* [EXERCISE OBJECTIVE] Exclude any images and output the remaining records exactly.
** Opening SUPPLIED MATERIAL block **
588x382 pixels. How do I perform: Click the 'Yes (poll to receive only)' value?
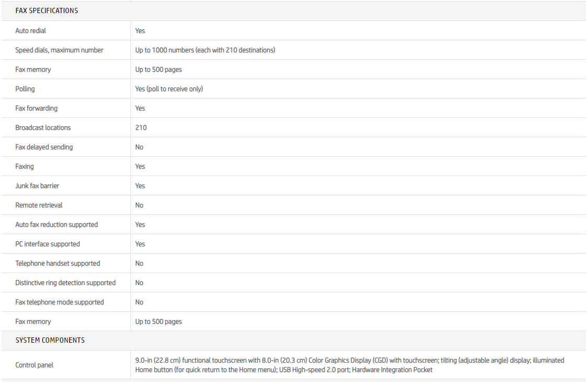pyautogui.click(x=169, y=89)
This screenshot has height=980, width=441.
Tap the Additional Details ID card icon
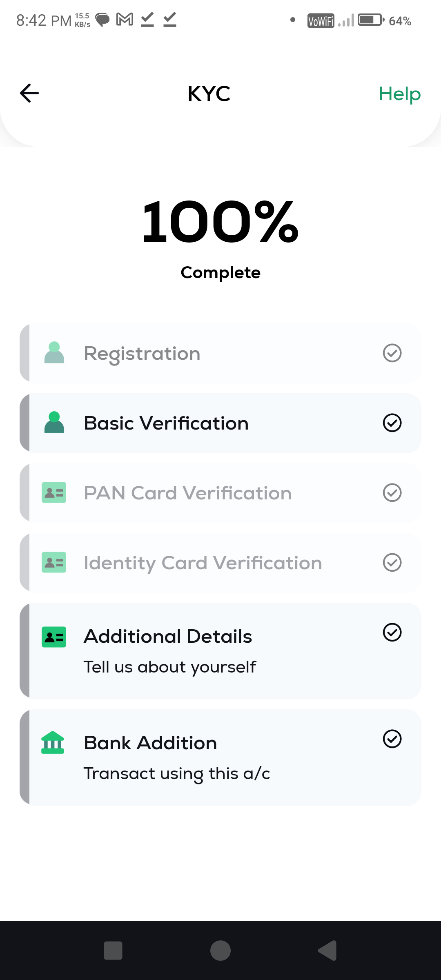(54, 637)
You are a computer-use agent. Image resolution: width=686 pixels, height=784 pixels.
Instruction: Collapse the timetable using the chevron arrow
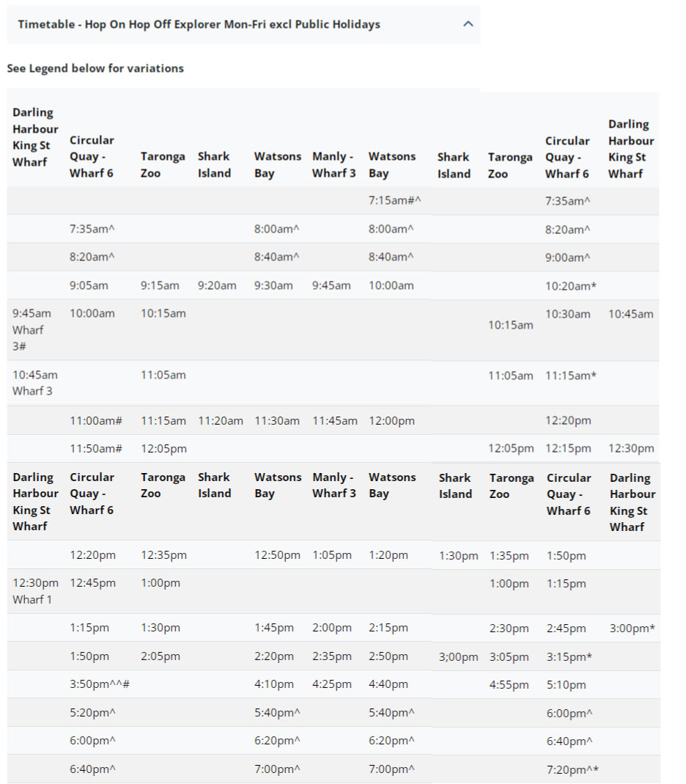(x=468, y=24)
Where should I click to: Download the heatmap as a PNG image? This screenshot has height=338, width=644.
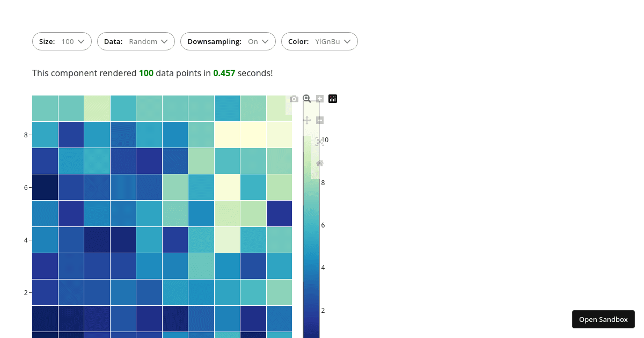tap(294, 99)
** Closing SUPPLIED MATERIAL block **
* [RESPONSE TO THE TASK]
588x382 pixels. How do I perform: Click the 'Yes (poll to receive only)' value?
pyautogui.click(x=169, y=89)
This screenshot has height=980, width=441.
Tap the Additional Details ID card icon
(54, 637)
You are a computer-use agent. Image resolution: width=686 pixels, height=784 pixels.
Instruction: Collapse the timetable using the chevron arrow
(x=468, y=24)
Where should I click to: Download the heatmap as a PNG image? This screenshot has height=338, width=644.
tap(294, 99)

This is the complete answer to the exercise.